И защитник дисциплинированно отпасовал на Микиту, который накрутил за счёт шикарного катания своего оппонента по левому краю. И вроде бы в такой позиции надо простреливать вдоль ворот, тут и я в хорошей позиции, и Болдырев готов замкнуть передачу. Но Стас лишь обозначив прострел, резко полетел за ворота, где на него бросился защитник Бостона, забыв меня в пяти метрах от пятака, на самой что ни на есть расстрельной позиции. И хитрый, скрытный пас пошёл точно в крюк. Однако и я кое-что смыслю в хитрости и коварстве. Я не стал бросать, а перевёл шайбу на открытый правый угол. Ванька Болдырев махнул и звякнул в штангу! Шайба, которой некуда было деваться кроме сетки ворот, отлетела на пятак и затерялась среди тел защитника и вратаря бостонской команды. «Мать твою!» — выругался я и куда-то в эту толчею просто ткнул клюшкой. Затем меня толкнули в спину, и я рухнув на вратаря уже по возгласам с трибун догадался, что счёт стал 3 : 4!
— Скооор! — Запрыгали разом все парни на нашей скамейке запасных.
Я вылез с пятака, где мне кто-то успел двинуть по скуле и покатил с чувством выполненного долга к своей команде.
— Иваныч, сто долларов! — Заорали мы дружно, подъезжая к борту.

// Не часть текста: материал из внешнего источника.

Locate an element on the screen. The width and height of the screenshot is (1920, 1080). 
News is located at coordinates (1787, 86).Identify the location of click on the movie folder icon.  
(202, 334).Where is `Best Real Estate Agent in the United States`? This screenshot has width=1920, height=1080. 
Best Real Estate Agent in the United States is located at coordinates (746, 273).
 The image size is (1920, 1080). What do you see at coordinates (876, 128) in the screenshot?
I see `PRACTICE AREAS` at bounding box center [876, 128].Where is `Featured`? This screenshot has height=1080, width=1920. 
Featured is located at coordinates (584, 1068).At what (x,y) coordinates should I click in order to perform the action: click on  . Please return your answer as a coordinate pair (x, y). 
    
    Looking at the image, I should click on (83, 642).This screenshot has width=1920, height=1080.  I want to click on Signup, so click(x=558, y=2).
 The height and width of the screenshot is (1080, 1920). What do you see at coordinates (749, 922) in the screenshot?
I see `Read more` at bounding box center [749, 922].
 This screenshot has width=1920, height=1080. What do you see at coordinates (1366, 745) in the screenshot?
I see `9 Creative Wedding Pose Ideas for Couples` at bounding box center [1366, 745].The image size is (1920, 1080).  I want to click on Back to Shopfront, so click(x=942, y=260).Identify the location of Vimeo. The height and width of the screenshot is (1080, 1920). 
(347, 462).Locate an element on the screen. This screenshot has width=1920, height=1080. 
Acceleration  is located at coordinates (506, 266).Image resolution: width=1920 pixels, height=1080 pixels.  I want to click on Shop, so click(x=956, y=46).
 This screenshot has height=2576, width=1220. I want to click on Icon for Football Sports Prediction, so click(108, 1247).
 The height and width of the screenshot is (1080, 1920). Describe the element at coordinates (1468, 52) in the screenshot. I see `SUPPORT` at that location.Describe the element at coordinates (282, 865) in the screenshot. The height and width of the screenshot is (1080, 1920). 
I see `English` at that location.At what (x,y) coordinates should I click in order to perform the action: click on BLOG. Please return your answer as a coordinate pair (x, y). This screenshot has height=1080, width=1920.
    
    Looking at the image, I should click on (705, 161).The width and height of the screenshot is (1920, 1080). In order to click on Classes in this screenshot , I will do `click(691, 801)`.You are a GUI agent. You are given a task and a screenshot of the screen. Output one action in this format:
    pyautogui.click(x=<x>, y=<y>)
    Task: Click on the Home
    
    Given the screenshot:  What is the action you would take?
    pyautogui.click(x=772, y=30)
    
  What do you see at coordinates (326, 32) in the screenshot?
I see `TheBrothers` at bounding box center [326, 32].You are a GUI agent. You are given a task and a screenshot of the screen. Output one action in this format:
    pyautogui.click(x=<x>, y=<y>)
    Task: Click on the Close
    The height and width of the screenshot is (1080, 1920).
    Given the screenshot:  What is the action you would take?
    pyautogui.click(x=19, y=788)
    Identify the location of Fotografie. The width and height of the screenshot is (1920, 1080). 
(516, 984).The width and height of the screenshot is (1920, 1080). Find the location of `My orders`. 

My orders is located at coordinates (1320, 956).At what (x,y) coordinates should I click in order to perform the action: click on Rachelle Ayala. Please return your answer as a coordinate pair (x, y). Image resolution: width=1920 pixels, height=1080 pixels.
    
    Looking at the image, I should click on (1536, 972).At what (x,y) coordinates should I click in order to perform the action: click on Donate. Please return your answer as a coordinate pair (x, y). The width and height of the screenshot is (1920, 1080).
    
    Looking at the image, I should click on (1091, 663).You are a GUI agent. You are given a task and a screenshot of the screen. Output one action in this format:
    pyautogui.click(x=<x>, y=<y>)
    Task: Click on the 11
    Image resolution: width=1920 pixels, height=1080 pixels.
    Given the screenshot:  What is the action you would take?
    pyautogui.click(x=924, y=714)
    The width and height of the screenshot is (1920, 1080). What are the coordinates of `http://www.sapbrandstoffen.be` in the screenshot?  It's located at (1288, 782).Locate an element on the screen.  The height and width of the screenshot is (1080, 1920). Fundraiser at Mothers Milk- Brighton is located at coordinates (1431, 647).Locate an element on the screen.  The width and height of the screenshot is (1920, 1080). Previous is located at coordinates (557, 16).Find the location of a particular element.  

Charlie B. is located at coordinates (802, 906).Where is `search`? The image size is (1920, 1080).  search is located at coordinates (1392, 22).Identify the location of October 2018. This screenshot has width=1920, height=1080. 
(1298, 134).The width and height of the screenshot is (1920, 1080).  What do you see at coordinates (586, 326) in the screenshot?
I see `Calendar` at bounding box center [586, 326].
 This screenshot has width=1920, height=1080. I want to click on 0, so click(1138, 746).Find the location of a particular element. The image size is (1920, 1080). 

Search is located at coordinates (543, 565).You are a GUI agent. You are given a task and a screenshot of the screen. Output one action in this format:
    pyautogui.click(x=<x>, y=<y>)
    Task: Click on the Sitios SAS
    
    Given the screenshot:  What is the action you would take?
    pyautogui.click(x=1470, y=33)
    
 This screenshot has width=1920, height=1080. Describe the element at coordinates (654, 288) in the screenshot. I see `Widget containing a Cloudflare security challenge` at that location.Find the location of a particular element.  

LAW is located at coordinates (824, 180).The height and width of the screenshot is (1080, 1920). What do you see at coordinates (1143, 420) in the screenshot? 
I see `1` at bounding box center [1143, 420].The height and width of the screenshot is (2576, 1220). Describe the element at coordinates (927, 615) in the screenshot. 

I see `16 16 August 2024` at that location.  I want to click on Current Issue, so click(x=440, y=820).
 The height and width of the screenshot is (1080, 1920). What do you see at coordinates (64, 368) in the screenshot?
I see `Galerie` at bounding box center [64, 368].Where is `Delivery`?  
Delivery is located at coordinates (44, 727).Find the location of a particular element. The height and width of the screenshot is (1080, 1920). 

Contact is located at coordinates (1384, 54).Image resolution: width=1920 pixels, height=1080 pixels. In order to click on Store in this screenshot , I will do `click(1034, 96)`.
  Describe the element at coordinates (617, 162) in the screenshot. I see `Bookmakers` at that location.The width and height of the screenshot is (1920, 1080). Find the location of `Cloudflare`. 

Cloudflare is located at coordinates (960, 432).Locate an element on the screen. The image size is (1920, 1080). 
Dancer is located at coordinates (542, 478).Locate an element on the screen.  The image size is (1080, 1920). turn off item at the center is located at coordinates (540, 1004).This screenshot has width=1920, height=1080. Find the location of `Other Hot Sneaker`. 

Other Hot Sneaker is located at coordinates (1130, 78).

Какими словами нас материл охрипший добряк Томми Айвен, мы уже не слышали. Но победный счёт 3 : 4, за две минуты до финальной сирены — это далеко не победа и даже не ничья. И тренер хозяев, схватившись за голову, выкрикнул своему вратарю, чтобы тот после вбрасывания сразу же бежал на смену. Поэтому наш коуч, Билли Рэй, не дав нам передохнуть, отправил всю пятёрку обратно на лёд. На последний и решительный бой против ведущего игрового сочетания «Бостон Брюинз», тройки нападения Уэйн Кэшмана — Фила Эспозито — Кена Ходжа и пары защитников Бобби Орра и Дона Оури. Кто там выпрыгнет шестым у Бостона вместо вратаря, меня уже не волновало, нужно было обязательно выиграть вбрасывание. Но я его безнадёжно проиграл. «Закончились силёшки», — подумал я, откатываясь в свою зону защиты.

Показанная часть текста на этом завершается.